While Dead Space does a have a few genuine "scare's",it loses any emotional cohesion with its by the numbers plot. In terms of pure visual design the game is a triumph, something apparent from those first screenshots so long ago, but this is truly a game made of style over substance.
Dead Space first hit my radar over a year ago in the pages of Game Informer (the single best overall gaming mag out there). The graphic design of the game leapt off the screen shot loaded pages and I knew this was a game I needed to play.
The setup for the game is nothing new, a rescue team is sent out to investigate radio silence from a massive "planet cracking" spaceship and havoc ensues, seperating the player character Issac (the engineer) from his shipmates. Borrowing heavily from the influences of Alien, The Thing and Resident Evil 4, Dead Space improves on some of its sources in areas while taking two steps back in others. In the holy trinity of gameplay, visuals, and plot, Dead Space manages a 1 1/2 out of 3.
Visually it has moments of stunning dreadful beauty, where the claustrophobic linear progress of bland metal-grated corridors will suddenly open up on a massive chasm in the ships bowels, or force the player into the vacuum of space on the ship's exterior.
The gameplay is RE4 sped up, with the same tank controls but a slightly more nimble protagonist and a camera butted up tight to the leads shoulder. Dominating the frame with the main character forces tension in the player mechanically making it harder to see what threats may lurk just off screen. The "dismemberment" aspect of the gameplay creates a diversionary method of playing, forcing the player to avoid the normal aim-for-the-head approach and rather cut the limbs off the enemies in order to stop them. While this forces a different method of play initially, again it is a mechanical method of creating tension, relying on hampering the player's abilities rather than innovating. In between skirmishes with varying creatures, the player is sent on seemingly endless "errand" quests of the "go there find this fix that" variety. while the gameplay is passable and the visuals often gorgeous, the story is laughably bad.

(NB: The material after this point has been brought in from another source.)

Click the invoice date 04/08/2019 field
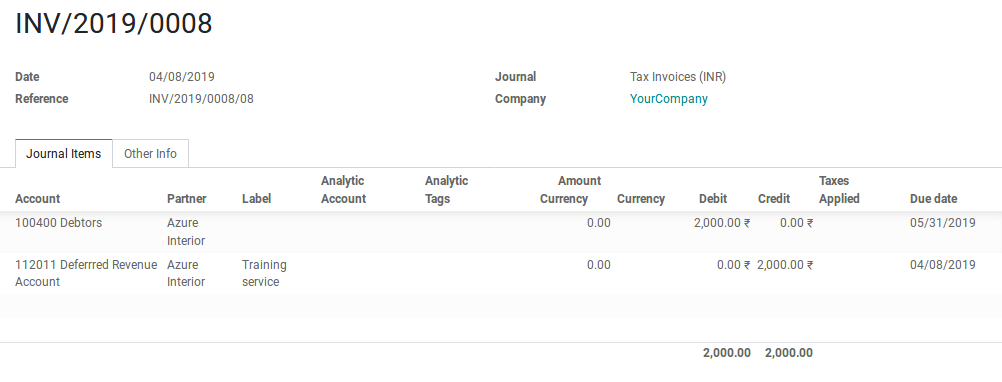Screen dimensions: 1002x382 (x=181, y=77)
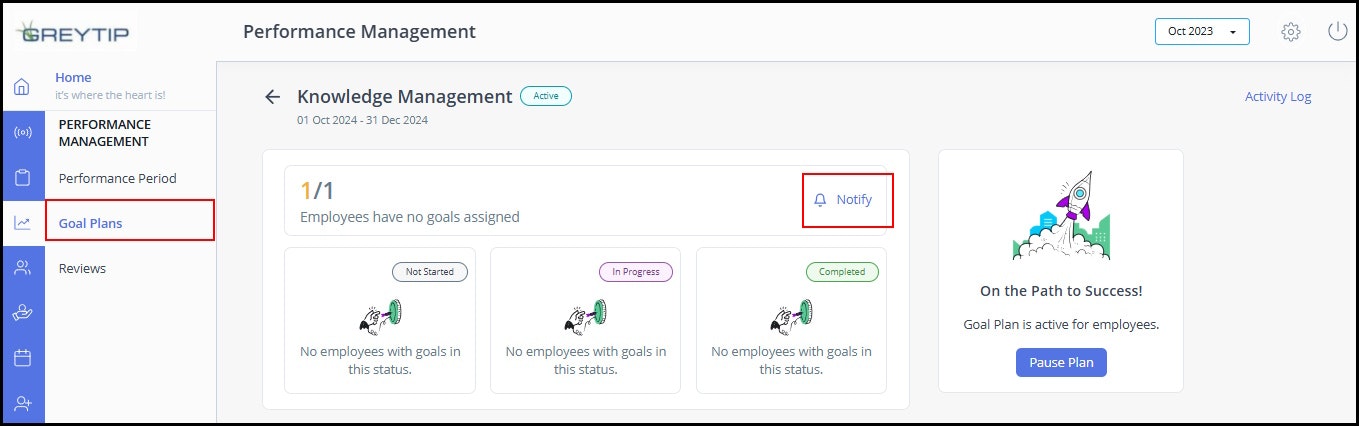
Task: Click the power logout icon
Action: 1337,32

Cut off from the survivors of his crew, Issac meanders about the monolithic planet cracking ship, following directions from holo-projected crew-mates as they shock/horror! discover various technical issues plaguing the ship beside the mutant killers running around. Strangely enough this issues are only discovered one at a time, further reinforcing the heavily linear aspect of the game. At one point, one of the support characters even states how ridiculous it is for these things to keep happening, a moment guaranteed to break any immersion.
While Dead Space does a have a few genuine "scare's",it loses any emotional cohesion with its by the numbers plot. In terms of pure visual design the game is a triumph, something apparent from those first screenshots so long ago, but this is truly a game made of style over substance.